A commonsense distinction is often made between natural and artificial intelligence. Natural intelligence is moored to our species innate biological makeup and unique capacity for creativity and meaning-making. The meanings we make are embodied in individual personhood and form the basis of community identities. As social beings that create order, we've built infrastructures for the production and ownership of these knowledge systems that frame what we know, how we know, and in a recursive sense what our individual and collective right to it.
Artificial intelligence, on the other hand, is often seen to be pre-determined by a mechanical nature. It is a product of our species but at the same time something very different – its own kind of “living thing” humming away in the grey-blue light of server farms, our post-industrial version of the factory. In this distinction, machines, technologies, and algorithms become disembodied players in collecting, producing, and owning human knowledge. And when they do, we sometimes allow artificial intelligence to operate under different social rules – the very same rules we established for creators of knowledge to protect their moral, political, and economic rights. However, this physical distance belies a dependence up human, embodied intelligence. Artificial intelligence is only as smart the human meaning it has recorded and recalculated by the processes of “machine learning.”
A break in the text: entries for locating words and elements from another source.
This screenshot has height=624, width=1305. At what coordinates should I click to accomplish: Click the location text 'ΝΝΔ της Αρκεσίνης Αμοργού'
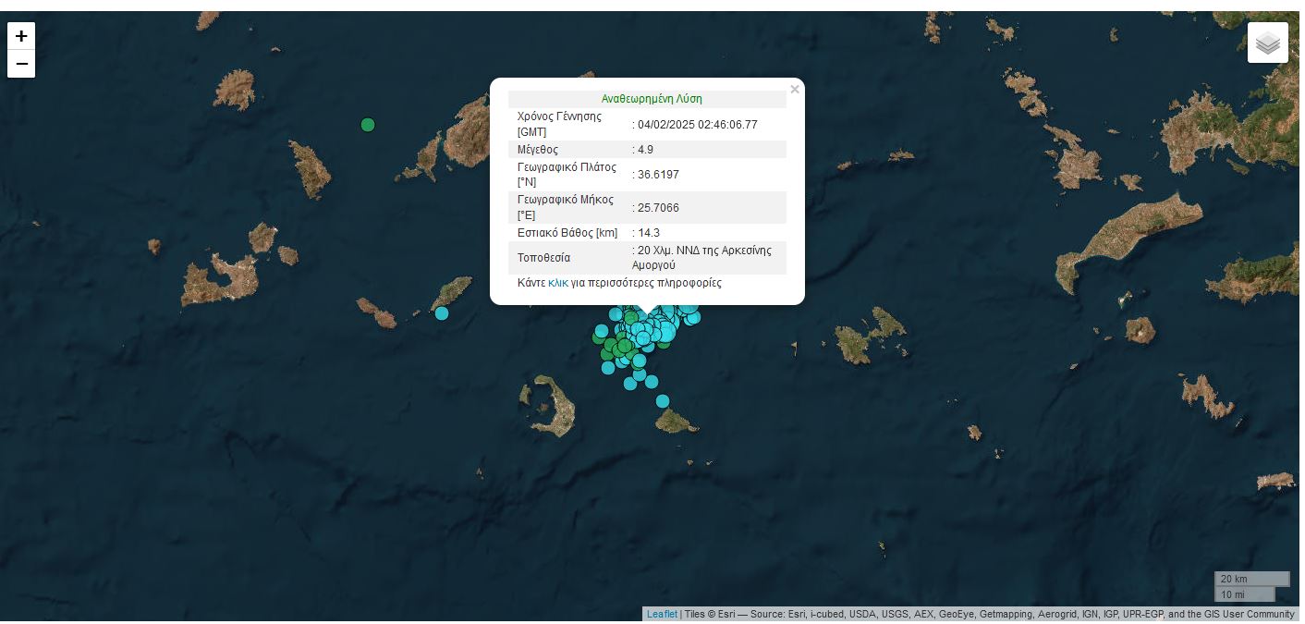[702, 258]
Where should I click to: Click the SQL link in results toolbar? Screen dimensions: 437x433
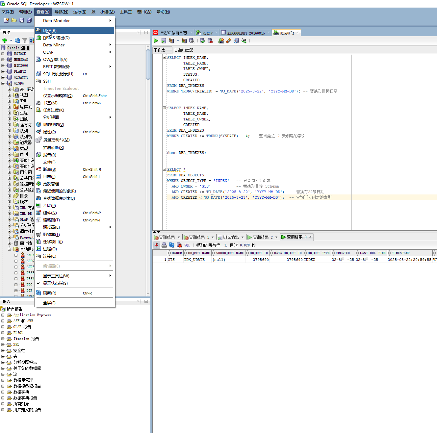(x=187, y=245)
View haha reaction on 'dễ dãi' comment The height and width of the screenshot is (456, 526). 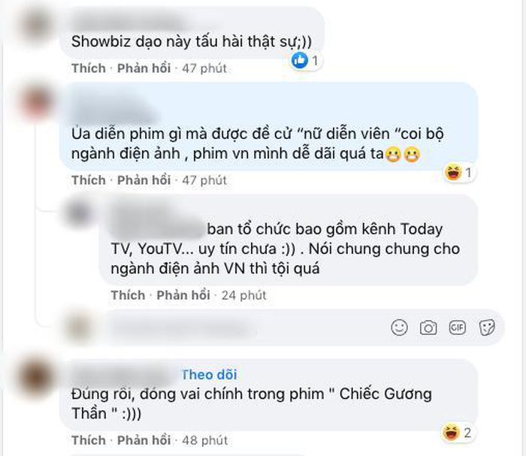tap(458, 173)
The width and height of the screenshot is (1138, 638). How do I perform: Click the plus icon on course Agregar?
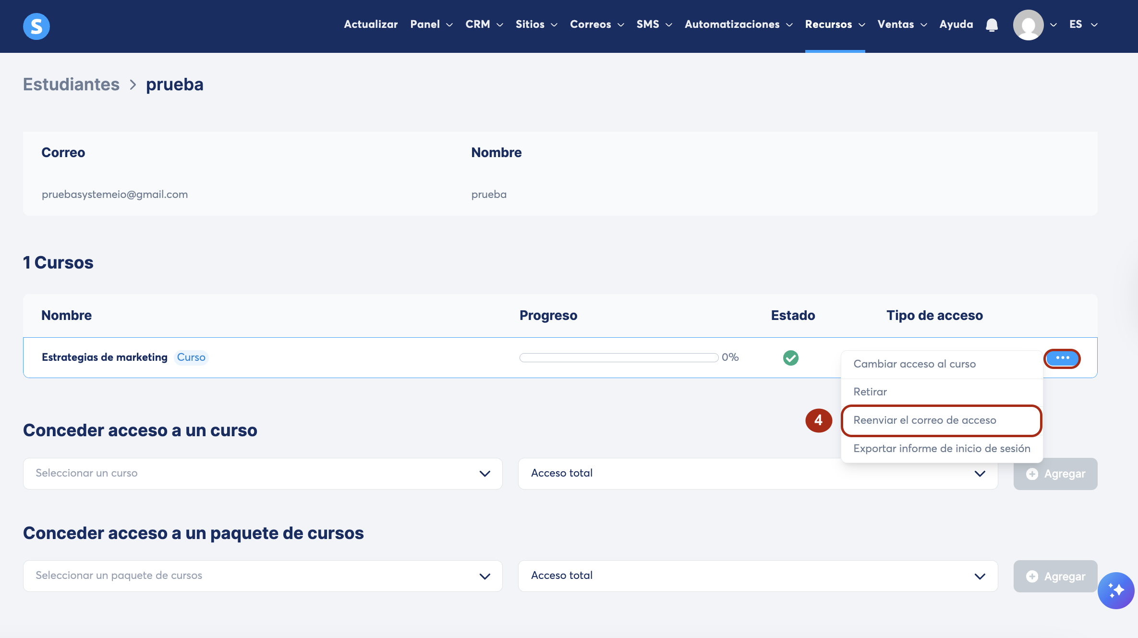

At the Nineteenth International Conference on Technology, Knowledge and Society we want to pause at a philosophical crossroads to ask:
How might the disembodied thinking machine demand we reframe master categories: “old” and new “materialisms; human and the non/post-human?
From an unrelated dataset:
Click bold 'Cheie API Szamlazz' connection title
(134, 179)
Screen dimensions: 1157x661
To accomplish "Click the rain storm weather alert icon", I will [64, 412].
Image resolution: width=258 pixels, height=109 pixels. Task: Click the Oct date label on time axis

What is revealed in a new political economy of disembodied thinking machines? Could it mark a final transition from late capitalism to some newly forming nebula?
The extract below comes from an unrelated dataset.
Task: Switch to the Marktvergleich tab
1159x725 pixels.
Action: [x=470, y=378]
And how do disembodied thinking machines shape understanding of productive and non-productive in domains of knowledge work?
What will be the rules to regulate these disembodied thinking machines and the relations of these machines to humans via processes of machine learning? To what extent in in what ways does artificial intelligence leverage and extend embodied human intelligence?
We are not just interested in considering these questions theoretically, we invite papers and case studies from those who also are on new approaches to action and intervention for an age of thinking machines.